Executives at multiple large companies have begun restricting internal AI usage after sharply higher cloud-model token bills, reporting by The Wall Street Journal and CNET shows. Amazon removed an employee-created AI leaderboard called "KiroRank" and deprecated the beta dashboard, an Amazon spokesperson told CNET. Business Insider reports Uber COO Andrew Macdonald said it is "getting harder to justify" AI spending after internal usage exhausted part of the company's 2026 budget. Fortune, citing The Verge, reports Microsoft has canceled many internal Claude Code subscriptions. Notebookcheck, citing Gizmodo and Axios, reports an anonymous consultant said a client accidentally spent about $500 million in a single month on model usage. Notebookcheck also cites an OpenAI report claiming productivity gains of "an hour a day" and an MIT study of 350 deployments that found 95% failed to turn a profit.
What happened
Several large companies have limited internal AI usage after token-based bills grew substantially. Reporting by The Wall Street Journal summarizes a broader trend of corporate rationing as usage and costs surged. Amazon removed an employee-created AI leaderboard called "KiroRank" and deprecated the beta dashboard, an Amazon spokesperson told CNET, saying the tool was not an approved metric. Business Insider reports Uber COO Andrew Macdonald said it is "getting harder to justify" AI spending after internal usage consumed significant portions of its 2026 token budget. Fortune, citing The Verge, reports Microsoft canceled many internal Claude Code subscriptions for employees. Aggregated reporting in Notebookcheck, citing Gizmodo and Axios, describes an anonymous consultant saying one client spent roughly $500 million in a single month on model usage.
Technical details
Editorial analysis - technical context: Token-based pricing charges for model inputs and outputs, making high-volume or agentic workflows far more expensive than lightweight API calls. Reporting across outlets highlights Claude Code and other agent-focused products as particularly token-intensive. Industry coverage notes that internal leaderboards and gamified metrics raised token consumption without proving commensurate product value in many cases.
Context and significance
Public coverage frames the pullback as a response to cost shock rather than a single-company failure. Notebookcheck cites an OpenAI report that quantified productivity improvements at roughly "an hour a day," while the same aggregation cites an MIT study of 350 public deployments that found 95% did not achieve profitability or performance goals. Reporting by Fortune, CNET, and the WSJ connects those mixed ROI signals to changes in procurement and internal governance: companies are deprecating unvetted dashboards, restricting subscriptions to high-cost models, and re-evaluating how AI usage is measured.
For practitioners
Editorial analysis: Companies and platform teams should expect more scrutiny on per-query costs and model-selection policies. Industry reporting indicates a sharper emphasis on routing queries to cheaper models or cached results and on reducing agentic churn that multiplies token consumption. These developments affect cost modeling for production ML systems, vendor negotiations for model access, and the design of observability tooling that tracks token consumption at function-level granularity rather than raw usage leaderboards.
What to watch
- •Whether large cloud providers or model vendors introduce more granular, cost-optimized routing features or new pricing tiers; reporting to date highlights demand from executives for "smart routers" that choose cheaper models where feasible, a comment attributed to Marc Benioff in Fortune.
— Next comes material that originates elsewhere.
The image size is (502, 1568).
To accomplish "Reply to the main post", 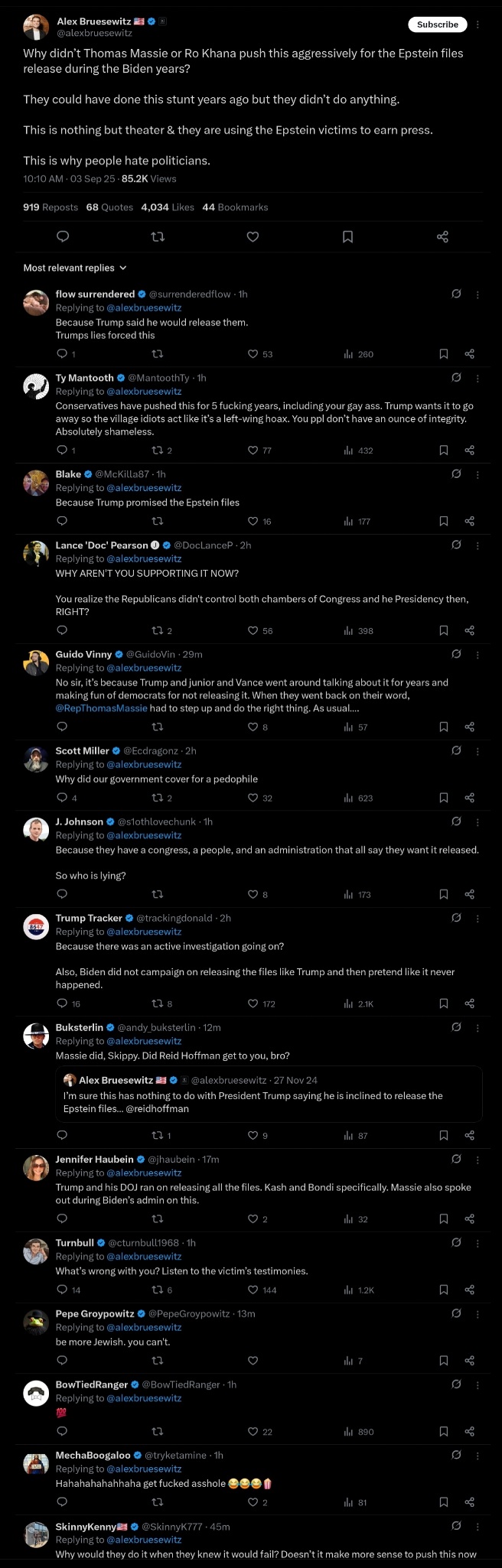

- •Corporate procurement moves: follow reporting from WSJ and FT for changes to enterprise contracts, and from outlets like The Verge and CNET for product-level subscription changes such as the Claude Code cancellations.
- •Evidence of sustained ROI: be alert for objective case studies or vendor dashboards that link token spend to measurable business outcomes, since multiple outlets report mixed productivity signals today.
Limitations of the reporting
The sources above report on deprecations, executive comments, and anecdotal overspend. None of the scraped coverage provides a comprehensive, audited dataset of corporate token spending at scale. Several cited figures-such as the $500 million monthly spend-derive from anonymous accounts reported via aggregators; those numbers are significant but not independently verified in the public reporting.
Scoring Rationale
Notable business impact across major tech firms makes this story material for practitioners managing production AI budgets and vendor contracts. It affects procurement and engineering priorities but does not represent a fundamental technological breakthrough.